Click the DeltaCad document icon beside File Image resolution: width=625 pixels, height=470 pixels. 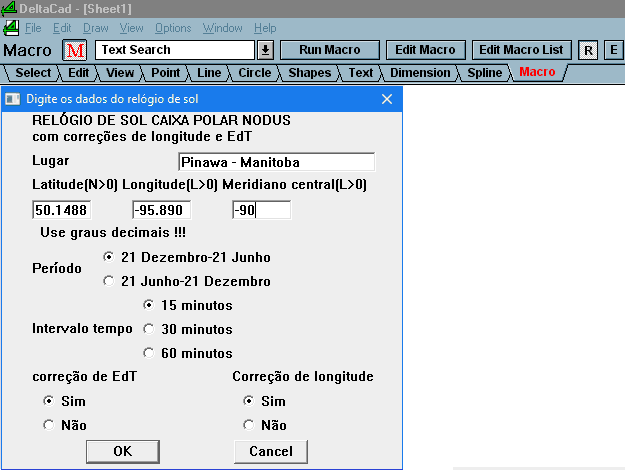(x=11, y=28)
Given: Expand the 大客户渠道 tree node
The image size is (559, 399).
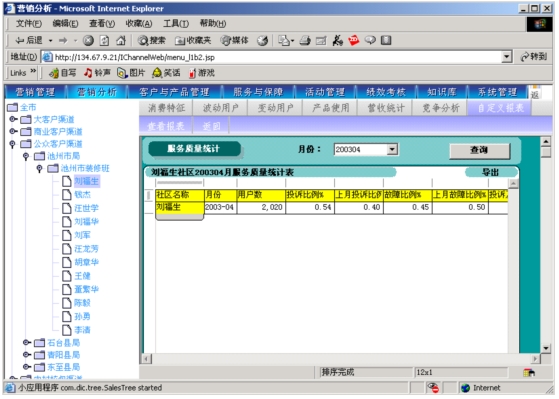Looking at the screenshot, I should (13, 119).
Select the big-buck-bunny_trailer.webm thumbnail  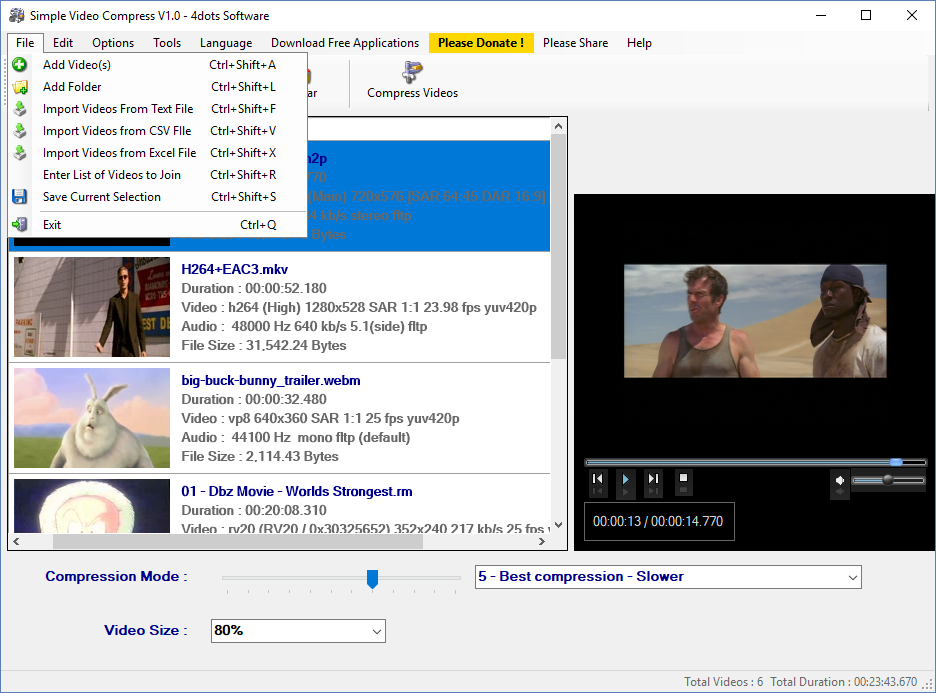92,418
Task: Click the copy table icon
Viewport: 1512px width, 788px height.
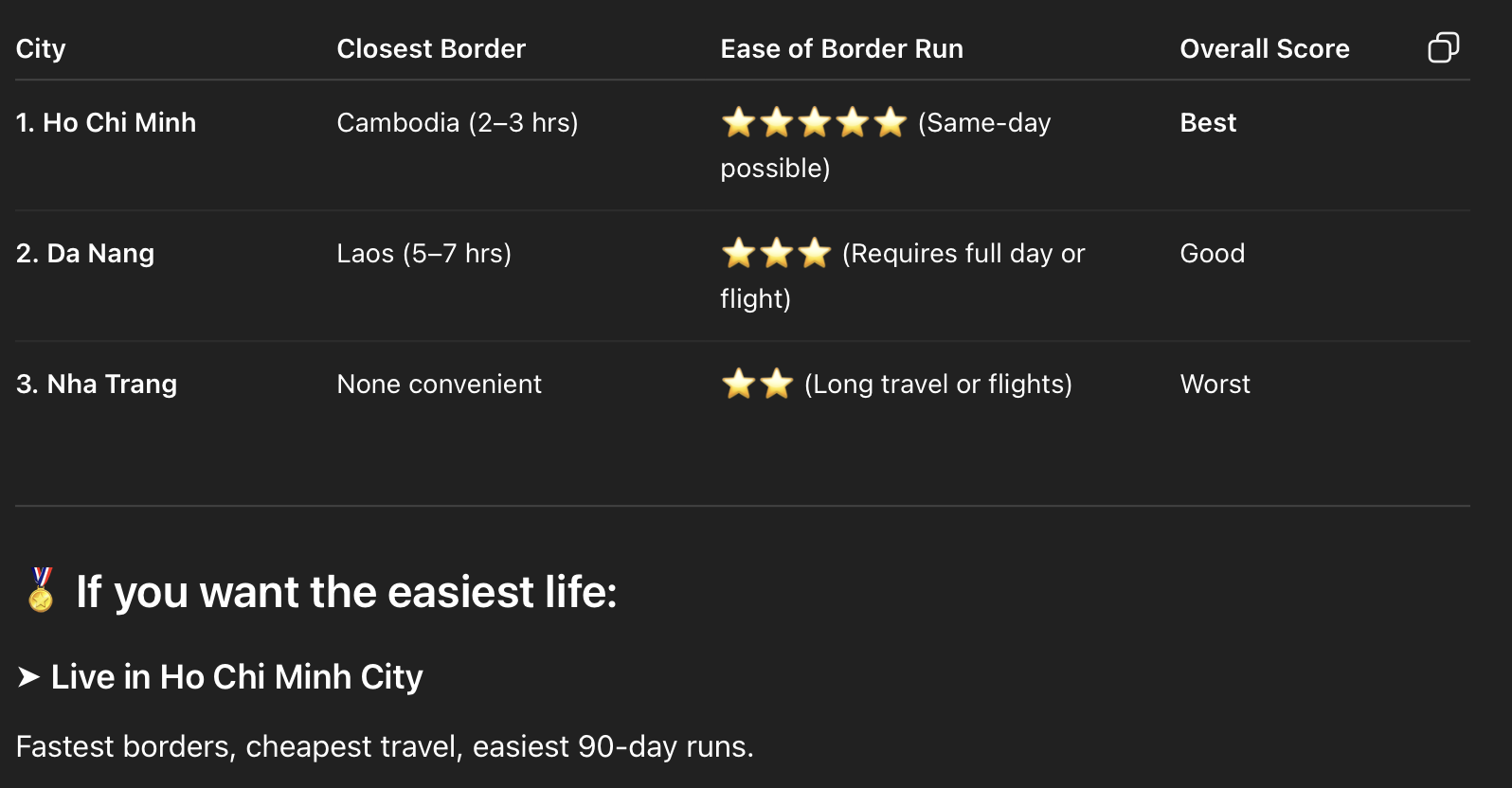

▶ **EXERCISE REQUIREMENTS**: I would like you to retype exactly the lines running from the one containing "Task: Click the copy table icon" to the last line of the entries, both included, leaving all pictures out.

▶ **SOLUTION**:
Task: Click the copy table icon
Viewport: 1512px width, 788px height.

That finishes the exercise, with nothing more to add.